Supplied records START

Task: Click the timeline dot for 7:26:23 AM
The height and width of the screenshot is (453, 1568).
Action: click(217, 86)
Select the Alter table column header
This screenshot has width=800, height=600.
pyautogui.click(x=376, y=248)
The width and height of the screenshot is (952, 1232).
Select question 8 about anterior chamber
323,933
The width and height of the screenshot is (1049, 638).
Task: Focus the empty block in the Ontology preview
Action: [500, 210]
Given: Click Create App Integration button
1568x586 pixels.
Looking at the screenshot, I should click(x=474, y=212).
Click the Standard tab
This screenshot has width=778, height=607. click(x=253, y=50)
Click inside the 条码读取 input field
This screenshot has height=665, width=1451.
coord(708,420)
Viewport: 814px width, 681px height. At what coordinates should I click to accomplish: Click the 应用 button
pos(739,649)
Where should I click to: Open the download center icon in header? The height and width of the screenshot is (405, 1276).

Supplied records END

Task details :: Your task is to transcribe each record faithfully and in full.

Exercise result ::
Task: Click the timeline dot for 7:26:23 AM
The height and width of the screenshot is (453, 1568).
Action: click(217, 86)
Select the Alter table column header
This screenshot has width=800, height=600.
pyautogui.click(x=376, y=248)
The width and height of the screenshot is (952, 1232).
Select question 8 about anterior chamber
323,933
The width and height of the screenshot is (1049, 638).
Task: Focus the empty block in the Ontology preview
Action: [500, 210]
Given: Click Create App Integration button
1568x586 pixels.
Looking at the screenshot, I should click(x=474, y=212).
Click the Standard tab
This screenshot has width=778, height=607. click(x=253, y=50)
Click inside the 条码读取 input field
This screenshot has height=665, width=1451.
coord(708,420)
Viewport: 814px width, 681px height. At what coordinates should I click to accomplish: Click the 应用 button
pos(739,649)
Where should I click to: Open the download center icon in header? The height and width of the screenshot is (405, 1276).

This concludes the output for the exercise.